> _A run of records_
━━━━━━━━━━━━━━━━━━━━━━━━━━━━━━

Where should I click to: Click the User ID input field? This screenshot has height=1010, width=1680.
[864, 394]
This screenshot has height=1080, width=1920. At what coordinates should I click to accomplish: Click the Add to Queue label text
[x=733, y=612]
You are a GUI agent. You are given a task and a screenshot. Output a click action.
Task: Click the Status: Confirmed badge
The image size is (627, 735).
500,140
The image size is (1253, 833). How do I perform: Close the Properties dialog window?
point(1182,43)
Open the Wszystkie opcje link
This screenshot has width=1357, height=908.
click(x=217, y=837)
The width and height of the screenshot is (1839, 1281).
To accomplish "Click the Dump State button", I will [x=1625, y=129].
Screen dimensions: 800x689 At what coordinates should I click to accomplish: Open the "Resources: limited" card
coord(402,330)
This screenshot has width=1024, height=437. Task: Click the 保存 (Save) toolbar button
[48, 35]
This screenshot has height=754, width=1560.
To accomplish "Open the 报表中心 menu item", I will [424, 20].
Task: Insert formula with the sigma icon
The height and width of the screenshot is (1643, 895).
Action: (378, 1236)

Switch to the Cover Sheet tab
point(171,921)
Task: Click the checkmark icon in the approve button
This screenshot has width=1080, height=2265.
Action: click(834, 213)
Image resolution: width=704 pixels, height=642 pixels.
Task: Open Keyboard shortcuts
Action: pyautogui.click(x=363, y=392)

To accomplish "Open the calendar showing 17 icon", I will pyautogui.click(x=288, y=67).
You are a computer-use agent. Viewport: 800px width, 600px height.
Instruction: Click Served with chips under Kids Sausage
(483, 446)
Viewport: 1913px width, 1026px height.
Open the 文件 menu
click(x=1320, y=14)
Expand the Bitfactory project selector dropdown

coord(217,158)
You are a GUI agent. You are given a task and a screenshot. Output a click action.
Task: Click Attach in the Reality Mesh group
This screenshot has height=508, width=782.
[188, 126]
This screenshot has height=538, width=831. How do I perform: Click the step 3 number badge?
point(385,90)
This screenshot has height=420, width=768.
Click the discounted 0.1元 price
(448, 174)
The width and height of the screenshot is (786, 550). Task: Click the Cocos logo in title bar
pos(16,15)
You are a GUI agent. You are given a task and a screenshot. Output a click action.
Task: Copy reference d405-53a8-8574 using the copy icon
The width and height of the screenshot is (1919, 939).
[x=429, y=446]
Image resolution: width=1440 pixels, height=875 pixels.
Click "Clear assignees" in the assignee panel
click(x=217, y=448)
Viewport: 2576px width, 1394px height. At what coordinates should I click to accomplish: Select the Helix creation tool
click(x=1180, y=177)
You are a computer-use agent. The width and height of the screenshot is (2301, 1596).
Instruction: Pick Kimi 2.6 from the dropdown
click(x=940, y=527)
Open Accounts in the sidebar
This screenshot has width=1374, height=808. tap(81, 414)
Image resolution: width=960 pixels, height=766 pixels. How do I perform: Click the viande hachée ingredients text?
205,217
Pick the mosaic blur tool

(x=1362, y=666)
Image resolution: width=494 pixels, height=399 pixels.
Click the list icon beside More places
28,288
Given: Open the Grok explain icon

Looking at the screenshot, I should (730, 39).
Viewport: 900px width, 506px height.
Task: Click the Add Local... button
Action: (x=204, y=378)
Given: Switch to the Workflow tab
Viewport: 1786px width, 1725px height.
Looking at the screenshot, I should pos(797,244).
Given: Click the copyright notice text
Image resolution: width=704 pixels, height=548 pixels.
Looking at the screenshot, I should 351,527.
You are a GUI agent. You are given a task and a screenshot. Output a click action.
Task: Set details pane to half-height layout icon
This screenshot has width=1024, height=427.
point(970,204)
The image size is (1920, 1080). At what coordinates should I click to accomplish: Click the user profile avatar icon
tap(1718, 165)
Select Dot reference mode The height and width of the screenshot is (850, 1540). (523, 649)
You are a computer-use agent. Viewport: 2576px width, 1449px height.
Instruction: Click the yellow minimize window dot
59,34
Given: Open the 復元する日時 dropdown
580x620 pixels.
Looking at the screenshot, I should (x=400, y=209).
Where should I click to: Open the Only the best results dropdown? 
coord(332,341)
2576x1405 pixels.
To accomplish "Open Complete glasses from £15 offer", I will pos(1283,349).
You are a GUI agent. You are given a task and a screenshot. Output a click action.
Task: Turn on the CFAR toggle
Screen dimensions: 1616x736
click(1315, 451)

━━━━━━━━━━━━━━━━━━━━━━━━━━━━━━

> _Problem description_
Start at the line containing "Given: Click the copyright notice text" and stop after the line containing "Looking at the screenshot, I should 351,527.". Rewrite those lines with "copyright notice" replaced by "footer", keeping everything else unchanged.

> _Response_
Given: Click the footer text
Image resolution: width=704 pixels, height=548 pixels.
Looking at the screenshot, I should 351,527.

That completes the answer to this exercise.